> **WORK REQUIRED**:
Reproduce the entries shown below only from the line with "Immo (143, 15)" down to the line with "Eating at IKEA (190, 5)", keeping both end lines and copying each one exactly.

──────── RAW DATA

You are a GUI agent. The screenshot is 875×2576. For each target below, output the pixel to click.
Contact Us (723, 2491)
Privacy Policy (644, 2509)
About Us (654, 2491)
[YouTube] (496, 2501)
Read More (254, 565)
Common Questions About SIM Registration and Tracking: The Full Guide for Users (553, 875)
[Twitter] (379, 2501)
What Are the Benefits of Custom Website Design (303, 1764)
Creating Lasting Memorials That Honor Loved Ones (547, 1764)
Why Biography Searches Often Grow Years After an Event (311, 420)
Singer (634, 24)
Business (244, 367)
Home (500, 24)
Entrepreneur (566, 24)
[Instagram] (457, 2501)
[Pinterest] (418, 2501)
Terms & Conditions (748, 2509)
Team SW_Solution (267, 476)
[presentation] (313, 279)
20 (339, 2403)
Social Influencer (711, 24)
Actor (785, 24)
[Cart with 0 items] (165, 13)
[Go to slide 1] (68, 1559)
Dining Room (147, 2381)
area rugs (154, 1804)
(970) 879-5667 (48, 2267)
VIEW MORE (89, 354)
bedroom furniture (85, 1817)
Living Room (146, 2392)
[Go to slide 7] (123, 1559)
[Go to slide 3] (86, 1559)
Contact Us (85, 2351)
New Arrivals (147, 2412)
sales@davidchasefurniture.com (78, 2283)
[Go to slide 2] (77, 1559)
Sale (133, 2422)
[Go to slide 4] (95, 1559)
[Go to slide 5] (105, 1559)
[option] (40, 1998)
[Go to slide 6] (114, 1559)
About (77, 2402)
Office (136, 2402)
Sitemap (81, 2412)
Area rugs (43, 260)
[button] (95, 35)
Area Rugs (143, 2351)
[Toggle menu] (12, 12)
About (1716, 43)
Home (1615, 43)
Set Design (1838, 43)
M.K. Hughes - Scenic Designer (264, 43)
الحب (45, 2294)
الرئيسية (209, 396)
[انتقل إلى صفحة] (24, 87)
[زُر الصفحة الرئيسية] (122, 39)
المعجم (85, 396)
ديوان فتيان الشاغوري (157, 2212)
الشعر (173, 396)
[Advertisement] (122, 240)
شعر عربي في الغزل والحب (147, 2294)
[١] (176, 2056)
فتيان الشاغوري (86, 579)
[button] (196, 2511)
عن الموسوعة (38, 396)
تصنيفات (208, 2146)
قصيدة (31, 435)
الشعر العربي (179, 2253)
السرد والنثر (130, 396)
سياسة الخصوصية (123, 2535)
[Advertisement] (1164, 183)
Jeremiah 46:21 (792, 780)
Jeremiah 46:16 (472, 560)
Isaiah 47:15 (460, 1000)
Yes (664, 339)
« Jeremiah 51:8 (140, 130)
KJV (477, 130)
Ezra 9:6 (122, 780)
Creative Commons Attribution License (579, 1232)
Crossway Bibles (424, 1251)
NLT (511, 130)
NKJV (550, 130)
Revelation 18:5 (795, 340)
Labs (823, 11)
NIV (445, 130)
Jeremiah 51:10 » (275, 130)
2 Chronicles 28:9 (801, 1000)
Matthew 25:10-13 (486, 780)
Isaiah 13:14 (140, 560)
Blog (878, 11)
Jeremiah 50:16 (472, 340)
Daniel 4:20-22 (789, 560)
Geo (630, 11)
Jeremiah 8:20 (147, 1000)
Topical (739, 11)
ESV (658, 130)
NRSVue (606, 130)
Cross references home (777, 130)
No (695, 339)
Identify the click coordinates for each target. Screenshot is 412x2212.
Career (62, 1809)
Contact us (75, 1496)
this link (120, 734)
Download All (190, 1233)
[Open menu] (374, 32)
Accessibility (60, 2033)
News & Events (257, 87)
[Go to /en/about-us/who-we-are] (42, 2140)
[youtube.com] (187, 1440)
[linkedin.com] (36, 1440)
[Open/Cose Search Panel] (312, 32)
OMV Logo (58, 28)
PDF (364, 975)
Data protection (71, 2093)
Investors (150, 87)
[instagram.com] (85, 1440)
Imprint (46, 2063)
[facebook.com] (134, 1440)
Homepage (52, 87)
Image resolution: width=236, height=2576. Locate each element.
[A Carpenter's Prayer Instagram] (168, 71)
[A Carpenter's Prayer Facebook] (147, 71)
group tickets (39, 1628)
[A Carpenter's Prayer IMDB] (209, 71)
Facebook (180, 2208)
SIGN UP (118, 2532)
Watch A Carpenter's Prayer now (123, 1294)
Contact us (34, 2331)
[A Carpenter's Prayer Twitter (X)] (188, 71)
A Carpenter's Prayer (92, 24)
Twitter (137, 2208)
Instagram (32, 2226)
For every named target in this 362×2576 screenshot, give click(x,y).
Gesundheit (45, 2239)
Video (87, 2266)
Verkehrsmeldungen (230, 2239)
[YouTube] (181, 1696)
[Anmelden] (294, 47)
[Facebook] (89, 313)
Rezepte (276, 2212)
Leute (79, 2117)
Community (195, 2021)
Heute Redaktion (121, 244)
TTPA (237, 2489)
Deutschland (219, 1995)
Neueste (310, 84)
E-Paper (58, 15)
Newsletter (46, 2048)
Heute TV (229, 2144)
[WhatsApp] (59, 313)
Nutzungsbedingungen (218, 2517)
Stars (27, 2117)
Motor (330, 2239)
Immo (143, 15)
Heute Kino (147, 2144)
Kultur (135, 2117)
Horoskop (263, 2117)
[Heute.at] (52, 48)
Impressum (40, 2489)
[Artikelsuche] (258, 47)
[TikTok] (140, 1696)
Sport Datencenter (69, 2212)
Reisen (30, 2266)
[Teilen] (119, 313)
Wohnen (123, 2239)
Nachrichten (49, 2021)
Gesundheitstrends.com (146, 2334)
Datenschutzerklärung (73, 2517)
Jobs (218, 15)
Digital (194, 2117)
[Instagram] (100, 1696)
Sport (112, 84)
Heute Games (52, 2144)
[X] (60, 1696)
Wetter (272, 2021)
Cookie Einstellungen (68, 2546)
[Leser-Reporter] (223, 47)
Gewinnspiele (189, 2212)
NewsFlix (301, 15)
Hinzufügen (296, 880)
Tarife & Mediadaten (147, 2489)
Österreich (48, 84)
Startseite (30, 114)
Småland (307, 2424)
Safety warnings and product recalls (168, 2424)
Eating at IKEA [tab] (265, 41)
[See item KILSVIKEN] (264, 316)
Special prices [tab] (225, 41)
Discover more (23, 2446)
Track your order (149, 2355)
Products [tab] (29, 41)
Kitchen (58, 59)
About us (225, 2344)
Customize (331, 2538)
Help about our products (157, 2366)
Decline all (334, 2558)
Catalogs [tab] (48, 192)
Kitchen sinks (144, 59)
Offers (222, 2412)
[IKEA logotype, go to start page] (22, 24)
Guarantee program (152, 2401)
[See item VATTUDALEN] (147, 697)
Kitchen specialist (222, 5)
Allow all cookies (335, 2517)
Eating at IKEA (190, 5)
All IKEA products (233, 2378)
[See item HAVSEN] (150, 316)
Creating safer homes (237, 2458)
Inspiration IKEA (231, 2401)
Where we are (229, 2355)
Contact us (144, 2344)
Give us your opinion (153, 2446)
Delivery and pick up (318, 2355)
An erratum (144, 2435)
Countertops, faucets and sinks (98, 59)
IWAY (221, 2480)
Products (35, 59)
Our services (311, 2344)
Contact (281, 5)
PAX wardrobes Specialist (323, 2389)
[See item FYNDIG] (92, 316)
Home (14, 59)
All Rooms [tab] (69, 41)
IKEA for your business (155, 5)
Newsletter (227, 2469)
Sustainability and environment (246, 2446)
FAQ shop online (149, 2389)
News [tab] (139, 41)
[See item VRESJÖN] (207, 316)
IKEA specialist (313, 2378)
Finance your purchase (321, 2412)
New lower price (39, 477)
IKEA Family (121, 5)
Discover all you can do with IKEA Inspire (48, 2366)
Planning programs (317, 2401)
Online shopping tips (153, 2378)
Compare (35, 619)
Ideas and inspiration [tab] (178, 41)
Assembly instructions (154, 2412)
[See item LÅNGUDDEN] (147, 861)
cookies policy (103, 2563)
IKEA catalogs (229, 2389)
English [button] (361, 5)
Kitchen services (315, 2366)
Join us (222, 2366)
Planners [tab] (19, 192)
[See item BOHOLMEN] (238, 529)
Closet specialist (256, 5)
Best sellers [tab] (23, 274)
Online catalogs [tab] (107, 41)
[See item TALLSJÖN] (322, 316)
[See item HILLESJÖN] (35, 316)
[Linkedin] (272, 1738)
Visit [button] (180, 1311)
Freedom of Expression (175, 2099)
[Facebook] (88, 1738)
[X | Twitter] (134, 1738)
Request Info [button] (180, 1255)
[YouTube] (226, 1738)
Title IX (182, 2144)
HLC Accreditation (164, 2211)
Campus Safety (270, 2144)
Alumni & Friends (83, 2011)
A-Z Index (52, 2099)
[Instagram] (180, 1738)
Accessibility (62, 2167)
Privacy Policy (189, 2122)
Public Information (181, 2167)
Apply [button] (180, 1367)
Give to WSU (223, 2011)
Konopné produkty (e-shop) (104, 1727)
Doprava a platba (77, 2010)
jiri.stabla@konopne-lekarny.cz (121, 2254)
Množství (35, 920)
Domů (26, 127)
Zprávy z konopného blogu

────────────────

> **RESPONSE TO THE TASK**:
Immo (143, 15)
Heute Kino (147, 2144)
Kultur (135, 2117)
Horoskop (263, 2117)
[Heute.at] (52, 48)
Impressum (40, 2489)
[Artikelsuche] (258, 47)
[TikTok] (140, 1696)
Sport Datencenter (69, 2212)
Reisen (30, 2266)
[Teilen] (119, 313)
Wohnen (123, 2239)
Nachrichten (49, 2021)
Gesundheitstrends.com (146, 2334)
Datenschutzerklärung (73, 2517)
Jobs (218, 15)
Digital (194, 2117)
[Instagram] (100, 1696)
Sport (112, 84)
Heute Games (52, 2144)
[X] (60, 1696)
Wetter (272, 2021)
Cookie Einstellungen (68, 2546)
[Leser-Reporter] (223, 47)
Gewinnspiele (189, 2212)
NewsFlix (301, 15)
Hinzufügen (296, 880)
Tarife & Mediadaten (147, 2489)
Österreich (48, 84)
Startseite (30, 114)
Småland (307, 2424)
Safety warnings and product recalls (168, 2424)
Eating at IKEA [tab] (265, 41)
[See item KILSVIKEN] (264, 316)
Special prices [tab] (225, 41)
Discover more (23, 2446)
Track your order (149, 2355)
Products [tab] (29, 41)
Kitchen (58, 59)
About us (225, 2344)
Customize (331, 2538)
Help about our products (157, 2366)
Decline all (334, 2558)
Catalogs [tab] (48, 192)
Kitchen sinks (144, 59)
Offers (222, 2412)
[IKEA logotype, go to start page] (22, 24)
Guarantee program (152, 2401)
[See item VATTUDALEN] (147, 697)
Kitchen specialist (222, 5)
Allow all cookies (335, 2517)
Eating at IKEA (190, 5)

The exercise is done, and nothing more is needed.